WORK REQUEST – Write out the data below in full. Keep it exact.

Entries taken from a collection:
★ ★ ★ ★ ★
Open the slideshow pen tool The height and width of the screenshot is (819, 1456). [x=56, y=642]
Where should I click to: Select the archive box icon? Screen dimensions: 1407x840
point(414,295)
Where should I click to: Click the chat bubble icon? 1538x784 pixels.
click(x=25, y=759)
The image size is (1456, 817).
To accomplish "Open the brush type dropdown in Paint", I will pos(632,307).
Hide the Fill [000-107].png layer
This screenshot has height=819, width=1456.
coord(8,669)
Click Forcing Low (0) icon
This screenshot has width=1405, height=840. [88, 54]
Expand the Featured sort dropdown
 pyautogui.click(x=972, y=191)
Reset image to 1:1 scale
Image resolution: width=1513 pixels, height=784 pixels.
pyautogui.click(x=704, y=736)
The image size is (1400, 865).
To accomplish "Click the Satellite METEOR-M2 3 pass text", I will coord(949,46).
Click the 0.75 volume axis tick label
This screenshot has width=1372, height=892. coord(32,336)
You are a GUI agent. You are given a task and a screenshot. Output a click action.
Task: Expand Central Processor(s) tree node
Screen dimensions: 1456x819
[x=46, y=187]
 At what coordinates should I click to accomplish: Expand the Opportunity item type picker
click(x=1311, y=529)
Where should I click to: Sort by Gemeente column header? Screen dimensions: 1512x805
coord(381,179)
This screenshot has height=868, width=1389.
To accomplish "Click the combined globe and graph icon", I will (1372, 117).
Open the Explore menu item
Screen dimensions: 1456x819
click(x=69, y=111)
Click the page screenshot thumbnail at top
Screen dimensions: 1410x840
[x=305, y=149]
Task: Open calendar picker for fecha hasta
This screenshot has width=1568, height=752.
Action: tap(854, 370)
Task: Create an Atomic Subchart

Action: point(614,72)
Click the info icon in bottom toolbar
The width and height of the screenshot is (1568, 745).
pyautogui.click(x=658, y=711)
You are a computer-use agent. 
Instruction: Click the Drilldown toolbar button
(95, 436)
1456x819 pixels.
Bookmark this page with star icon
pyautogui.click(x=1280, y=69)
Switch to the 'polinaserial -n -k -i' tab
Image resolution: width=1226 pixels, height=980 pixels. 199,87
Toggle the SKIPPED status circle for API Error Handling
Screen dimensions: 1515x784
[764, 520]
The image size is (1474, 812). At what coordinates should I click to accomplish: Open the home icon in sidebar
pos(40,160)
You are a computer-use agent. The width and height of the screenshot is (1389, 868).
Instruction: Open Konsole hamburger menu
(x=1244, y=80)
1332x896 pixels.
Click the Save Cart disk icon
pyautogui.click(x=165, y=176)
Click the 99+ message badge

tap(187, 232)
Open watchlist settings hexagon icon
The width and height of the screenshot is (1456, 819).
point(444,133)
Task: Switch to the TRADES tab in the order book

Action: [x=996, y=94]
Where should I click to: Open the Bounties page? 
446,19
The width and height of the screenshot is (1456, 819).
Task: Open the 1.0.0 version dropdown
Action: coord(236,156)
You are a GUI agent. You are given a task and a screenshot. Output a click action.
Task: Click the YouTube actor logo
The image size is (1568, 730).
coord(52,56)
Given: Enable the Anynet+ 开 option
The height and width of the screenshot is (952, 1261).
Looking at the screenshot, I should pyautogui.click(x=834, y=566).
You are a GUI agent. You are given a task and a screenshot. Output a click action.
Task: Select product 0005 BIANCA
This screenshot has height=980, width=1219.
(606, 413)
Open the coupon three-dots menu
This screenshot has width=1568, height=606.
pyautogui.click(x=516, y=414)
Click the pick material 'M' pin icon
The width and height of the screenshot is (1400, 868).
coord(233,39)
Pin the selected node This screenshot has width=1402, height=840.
★ ★ ★ ★ ★
EXPECTED ANSWER –
Open the slideshow pen tool The height and width of the screenshot is (819, 1456). [x=56, y=642]
Where should I click to: Select the archive box icon? Screen dimensions: 1407x840
point(414,295)
Where should I click to: Click the chat bubble icon? 1538x784 pixels.
click(x=25, y=759)
The image size is (1456, 817).
To accomplish "Open the brush type dropdown in Paint", I will pos(632,307).
Hide the Fill [000-107].png layer
This screenshot has height=819, width=1456.
coord(8,669)
Click Forcing Low (0) icon
This screenshot has width=1405, height=840. [88, 54]
Expand the Featured sort dropdown
 pyautogui.click(x=972, y=191)
Reset image to 1:1 scale
Image resolution: width=1513 pixels, height=784 pixels.
pyautogui.click(x=704, y=736)
The image size is (1400, 865).
To accomplish "Click the Satellite METEOR-M2 3 pass text", I will coord(949,46).
Click the 0.75 volume axis tick label
This screenshot has width=1372, height=892. coord(32,336)
You are a GUI agent. You are given a task and a screenshot. Output a click action.
Task: Expand Central Processor(s) tree node
Screen dimensions: 1456x819
[x=46, y=187]
 At what coordinates should I click to accomplish: Expand the Opportunity item type picker
click(x=1311, y=529)
Where should I click to: Sort by Gemeente column header? Screen dimensions: 1512x805
coord(381,179)
This screenshot has height=868, width=1389.
To accomplish "Click the combined globe and graph icon", I will (1372, 117).
Open the Explore menu item
Screen dimensions: 1456x819
click(x=69, y=111)
Click the page screenshot thumbnail at top
Screen dimensions: 1410x840
[x=305, y=149]
Task: Open calendar picker for fecha hasta
This screenshot has width=1568, height=752.
Action: tap(854, 370)
Task: Create an Atomic Subchart

Action: point(614,72)
Click the info icon in bottom toolbar
The width and height of the screenshot is (1568, 745).
pyautogui.click(x=658, y=711)
You are a computer-use agent. 
Instruction: Click the Drilldown toolbar button
(95, 436)
1456x819 pixels.
Bookmark this page with star icon
pyautogui.click(x=1280, y=69)
Switch to the 'polinaserial -n -k -i' tab
Image resolution: width=1226 pixels, height=980 pixels. 199,87
Toggle the SKIPPED status circle for API Error Handling
Screen dimensions: 1515x784
[764, 520]
The image size is (1474, 812). At what coordinates should I click to accomplish: Open the home icon in sidebar
pos(40,160)
You are a computer-use agent. The width and height of the screenshot is (1389, 868).
Instruction: Open Konsole hamburger menu
(x=1244, y=80)
1332x896 pixels.
Click the Save Cart disk icon
pyautogui.click(x=165, y=176)
Click the 99+ message badge

tap(187, 232)
Open watchlist settings hexagon icon
The width and height of the screenshot is (1456, 819).
point(444,133)
Task: Switch to the TRADES tab in the order book

Action: [x=996, y=94]
Where should I click to: Open the Bounties page? 
446,19
The width and height of the screenshot is (1456, 819).
Task: Open the 1.0.0 version dropdown
Action: coord(236,156)
You are a GUI agent. You are given a task and a screenshot. Output a click action.
Task: Click the YouTube actor logo
The image size is (1568, 730).
coord(52,56)
Given: Enable the Anynet+ 开 option
The height and width of the screenshot is (952, 1261).
Looking at the screenshot, I should pyautogui.click(x=834, y=566).
You are a GUI agent. You are given a task and a screenshot. Output a click action.
Task: Select product 0005 BIANCA
This screenshot has height=980, width=1219.
(606, 413)
Open the coupon three-dots menu
This screenshot has width=1568, height=606.
pyautogui.click(x=516, y=414)
Click the pick material 'M' pin icon
The width and height of the screenshot is (1400, 868).
coord(233,39)
Pin the selected node This screenshot has width=1402, height=840.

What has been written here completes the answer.